标签: python html web-scraping

下面的脚本试图抓取一个书本网站,但是什么也没显示,有什么建议吗?

from urllib.request import urlopen
from bs4 import BeautifulSoup
html = urlopen("https://www.bookbub.com/ebook-deals/fantasy-ebooks")
soup_packtpage = BeautifulSoup(html,features="lxml")

all_book_titles = soup_packtpage.find_all("div",class_="views-field-title")

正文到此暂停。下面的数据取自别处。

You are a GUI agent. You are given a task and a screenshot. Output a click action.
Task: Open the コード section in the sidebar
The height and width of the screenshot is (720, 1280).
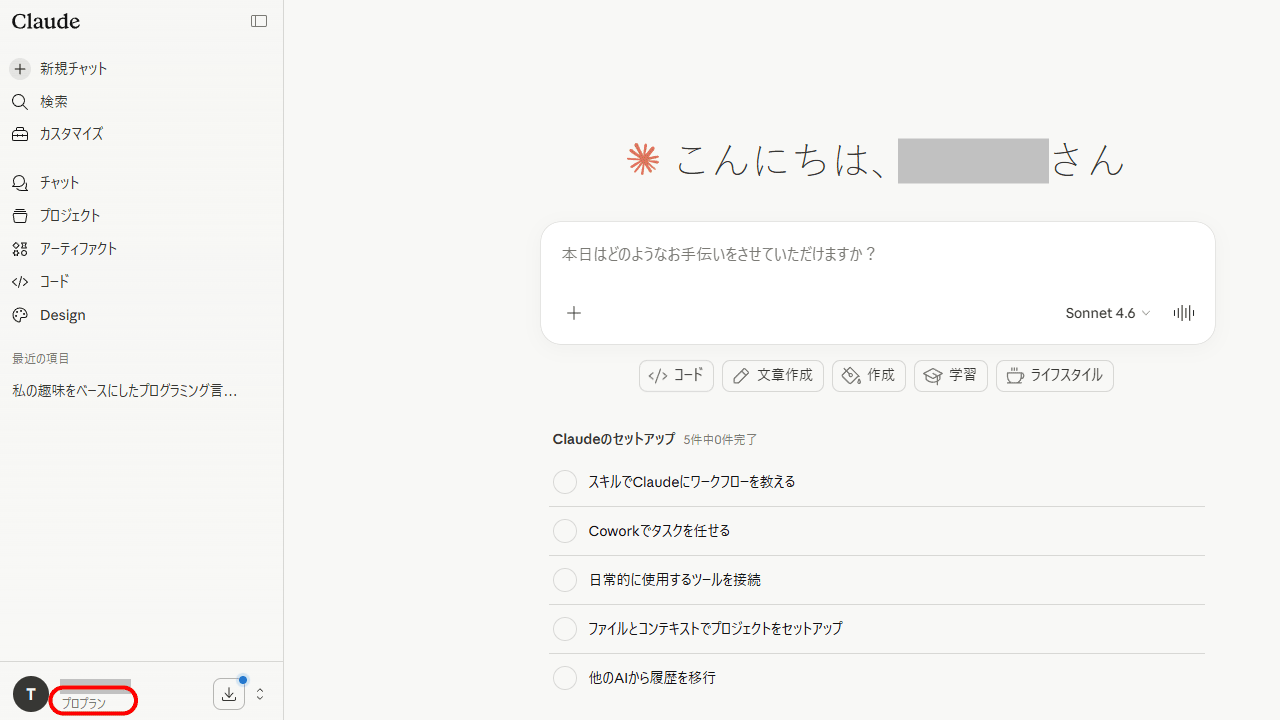pyautogui.click(x=54, y=281)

for book_title in all_book_titles:
    book_title_span = book_title.span
    print("Title Name is :"+book_title_span.a.string)
    published_date = book_title.find_next("div",class_="views-field-field-date-of-publication-value")
    print("Published Date is :"+published_date.span.string)
    price = book_title.find_next("div",class_="views-field-sell-price")
    print("Price is :"+price.span.string)

1 个答案:

答案 0 :(得分:1)

有关书籍的数据通过Javascript动态加载。但是您可以使用requests模块加载json-feed并获取数据。

例如:

import json
import requests

category = 'fantasy'

url = 'https://www.bookbub.com/deals_api/books/latest?category={}&free=false&page=1'

data = requests.get(url.format(category)).json()

# print(json.dumps(data, indent=4)) # <-- uncomment this to see all data

for i, book in enumerate(data['books'], 1):
    print('{:<4} {} by {} ({})'.format(str(i)+'.', book['title'], book['authors'], book['dealPrice']))

打印:

1.   The Dark Lord by Jack Heckel ($0.99)
2.   Fool Moon by Jim Butcher ($1.99)
3.   A Drop of Magic by L. R. Braden ($0.99)
4.   The Dothan Chronicles: Complete Box Set by Charissa Dufour ($0.99)
5.   The Queen of All Crows by Rod Duncan ($1.99)
6.   The Deepest Blue by Sarah Beth Durst ($1.99)
7.   The Vine Witch by Luanne G. Smith ($1.99)
8.   Magic Burns by Ilona Andrews ($1.99)
9.   Ash Princess by Laura Sebastian ($1.99)
10.  The Scrivener’s Tale by Fiona McIntosh ($1.99)
11.  Dragonslayer by Duncan M. Hamilton ($2.99)
12.  Frey by Melissa Wright (Free!)
13.  Modern Magick: The Road to Farringale by Charlotte E. English (Free!)
14.  Witch’s Bell: Book One by Odette C. Bell (Free!)
15.  Graveyard Shift by Angela Roquet (Free!)
16.  Hidden Blade by Pippa DaCosta (Free!)
17.  Rise of the Dragons by Morgan Rice (Free!)
18.  A Throne for Sisters by Morgan Rice (Free!)
19.  Legacy of Hunger by Christy Nicholas (Free!)
20.  Mistress of Masks by C. Greenwood (Free!)
21.  A Quest of Heroes by Morgan Rice (Free!)
22.  Dragonlands: Volume 1–3 by Megg Jensen (Free!)
23.  Cobweb Bride by Vera Nazarian (Free!)
24.  Born of Water by Autumn M. Birt (Free!)
25.  The Second Sister by Rae D. Magdon (Free!)